Il y a 100 ans, le 30 juin 1908, une gigantesque explosion a dévasté plus de 2000km2 de forêt en Sibérie, calcinant ou déracinant 80 millions d'arbres, près du fleuve Toungouska. Illuminant le ciel nocturne comme en plein jour, la lueur a été visible jusqu'à Londres.

Les scientifiques ne savent toujours pas si l'explosion a été causée par une météorite ou par un débris de comète. Mais une équipe de géologues et d'astronomes italiens pense qu'elle pourra trouver la solution l'an prochain, en examinant le fond d'un lac qui pourrait avoir été creusé par un fragment.

«Nous faisons une reconnaissance cet été et chercherons à percer le mystère du lac Tcheko l'an prochain», explique Giuseppe Longo, géologue de l'Université de Bologne, joint à Moscou, où il participe à un colloque sur le centenaire de «l'événement de la Toungouska». «Deux de mes collègues ont pris des photos du fond du lac, peut-être parviendrons-nous à en savoir plus dès cet été.»

L'enjeu est de taille: seule l'identité du coupable permettra de déterminer quand une telle catastrophe surviendra à nouveau. «On connaît à peu près la puissance de l'explosion, explique Robert Lamontagne, professeur d'astronomie à l'Université de Montréal. Si on savait de quel type d'objet il s'agit, on pourrait déterminer sa taille. On connaît bien la répartition des objets de différentes tailles dans l'espace. Alors on pourra savoir s'il faut s'attendre à un événement similaire dans 50 ans ou dans 500 ans.»

L'explosion a probablement atteint 15 mégatonnes, 1000 fois Hiroshima. Et si une déflagration semblable survenait au-dessus du mont Royal, tout le centre de l'île de Montréal serait ravagé, de même que Laval et la Rive-Sud.

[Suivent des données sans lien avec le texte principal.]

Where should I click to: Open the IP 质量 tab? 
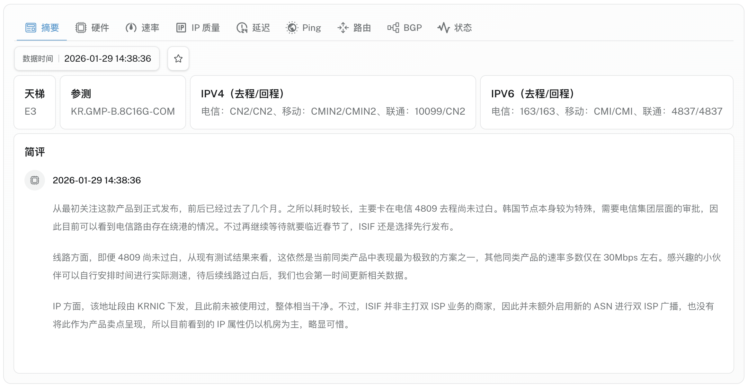click(206, 28)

À cause des remous politiques en Russie, puis de la Première Guerre mondiale et de la révolution de 1917, il a fallu attendre 1927 pour qu'une première expédition scientifique se rende sur place. Les photographies des dizaines de millions d'arbres couchés ont frappé l'opinion publique. L'imaginaire a aussi été stimulé: un film, un jeu vidéo, des épisodes de la série télévisée The X-Files et une bande dessinée - Les carnets secrets du Vatican - font référence à Toungouska.

L'équipe italienne s'intéresse au lac Tcheko depuis 1999. Il est situé en périphérie de la zone la plus touchée, mais ne figure pas sur les cartes avant l'expédition de 1927. Sa géométrie elliptique n'est pas exactement celle des impacts météoritiques, mais non plus celle des lacs de la région. Dans le numéro courant de Scientific American, les Italiens expliquent qu'ils ont détecté deux types de sédiments au fond du lac: un mètre de sédiments homogènes, une quantité normale pour une durée d'un siècle à ces latitudes, et neuf mètres de sédiments hétérogènes, qui pourraient constituer des gravats de l'explosion de 1908. Ils ont même détecté un objet d'un mètre de diamètre enfoui dans les sédiments.

Selon M. Lamontagne, plusieurs méthodes s'offrent aux géologues pour déterminer si les sédiments anormaux ont été déposés lors de l'explosion. «Ils peuvent faire une analyse chimique et voir s'il y a des éléments associés à certains types de météorites. Ils peuvent aussi voir si les morceaux ont été fortement compressés, ou alors chauffés à de très hautes températures.»